Prior to competing in the triathlon, children need to train. Ten years ago, Maria Elipas started "All Kids Can." it's a program that has prepared hundreds of children with and without disabilities .
For young children, the triathlon is a great way to keep them active and involved. Some of the children with disabilities need training modification, says Maria Elipas.
"For several years we've had a little boy who was a congenital amputee, which means he was born without hands and he only had half of his feet," said Maria. "So we had to figure out a way to get him to swim, because when he started to swim he was just going in circles. We had to teach him to use his forearms to pull and also to handle the bike with no hands."
"We had a blind boy, and we had a guide for him, and he was really good. He was pretty fast," Maria said.
This year, one of the children in the program, Gisel Solis, has type-1 diabetes. She is 9 years old.
"Gisel joined us last year, and she was very good about checking her sugar," said Elipas.
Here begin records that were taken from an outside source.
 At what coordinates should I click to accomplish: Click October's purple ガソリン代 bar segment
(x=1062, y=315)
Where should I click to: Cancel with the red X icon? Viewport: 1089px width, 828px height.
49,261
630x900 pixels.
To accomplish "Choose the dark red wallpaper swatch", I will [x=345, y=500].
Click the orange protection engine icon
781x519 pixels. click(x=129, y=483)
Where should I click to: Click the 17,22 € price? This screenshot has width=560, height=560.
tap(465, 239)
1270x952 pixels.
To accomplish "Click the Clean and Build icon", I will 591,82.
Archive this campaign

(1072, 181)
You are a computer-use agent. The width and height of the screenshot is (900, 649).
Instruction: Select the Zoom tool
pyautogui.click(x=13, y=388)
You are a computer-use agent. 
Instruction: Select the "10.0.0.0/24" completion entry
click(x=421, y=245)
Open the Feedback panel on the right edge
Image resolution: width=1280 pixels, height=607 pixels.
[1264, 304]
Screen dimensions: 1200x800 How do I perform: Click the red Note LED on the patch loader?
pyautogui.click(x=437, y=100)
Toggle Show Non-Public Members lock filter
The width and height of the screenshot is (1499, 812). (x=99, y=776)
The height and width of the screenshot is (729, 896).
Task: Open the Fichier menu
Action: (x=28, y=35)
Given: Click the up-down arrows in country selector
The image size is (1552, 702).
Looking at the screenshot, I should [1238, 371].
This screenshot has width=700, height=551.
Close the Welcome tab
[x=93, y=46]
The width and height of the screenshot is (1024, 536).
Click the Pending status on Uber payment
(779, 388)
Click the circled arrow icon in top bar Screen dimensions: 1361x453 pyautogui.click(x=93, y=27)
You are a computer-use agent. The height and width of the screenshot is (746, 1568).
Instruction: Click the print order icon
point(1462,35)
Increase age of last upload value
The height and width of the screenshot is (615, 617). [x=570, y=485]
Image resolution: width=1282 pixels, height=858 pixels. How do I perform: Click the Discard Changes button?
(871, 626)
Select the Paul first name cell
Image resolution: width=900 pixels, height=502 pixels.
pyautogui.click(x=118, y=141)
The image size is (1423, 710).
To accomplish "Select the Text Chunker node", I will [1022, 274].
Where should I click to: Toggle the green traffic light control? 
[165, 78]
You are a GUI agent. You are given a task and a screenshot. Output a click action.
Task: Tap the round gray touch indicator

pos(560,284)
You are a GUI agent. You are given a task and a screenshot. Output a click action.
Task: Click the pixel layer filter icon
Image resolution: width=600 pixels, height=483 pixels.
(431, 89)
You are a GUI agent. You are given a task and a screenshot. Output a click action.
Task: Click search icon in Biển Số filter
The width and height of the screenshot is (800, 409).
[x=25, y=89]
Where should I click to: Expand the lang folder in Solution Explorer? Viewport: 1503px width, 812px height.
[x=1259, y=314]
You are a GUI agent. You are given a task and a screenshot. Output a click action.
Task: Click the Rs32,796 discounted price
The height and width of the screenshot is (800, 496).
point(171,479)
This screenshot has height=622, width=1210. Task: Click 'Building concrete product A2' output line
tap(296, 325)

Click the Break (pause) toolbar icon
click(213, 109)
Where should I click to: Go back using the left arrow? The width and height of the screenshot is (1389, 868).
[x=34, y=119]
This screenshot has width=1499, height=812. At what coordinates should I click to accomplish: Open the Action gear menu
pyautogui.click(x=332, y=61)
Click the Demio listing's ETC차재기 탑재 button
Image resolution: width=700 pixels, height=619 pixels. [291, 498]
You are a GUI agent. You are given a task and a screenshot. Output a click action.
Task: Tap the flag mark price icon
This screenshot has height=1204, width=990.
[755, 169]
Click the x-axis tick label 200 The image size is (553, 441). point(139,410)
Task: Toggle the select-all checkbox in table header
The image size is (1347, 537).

"I have to test myself before events sometimes, and I have to get a bit more attention than some of the other kids because of my medical issue," Gisel said.
Her mom Gloria says this program has helped Gisel stay healthy.
"The training has helped her by actually overall training by keeping her body healthy. By being more active she has to eat healthier," Gloria said.
Maria believes that kids with disabilities can do anything they want.
"That takes are little bit of an effort, but it gives them the opportunity to do multiple sports, so I think it's a great opportunity for all kids," Maria said.
"At 'All Kids,' they are very accommodating, and it's like, once you find something that they like doing there's no stopping them," Gloria said.
"When I grow up I want to be a swimmer," Gisel said.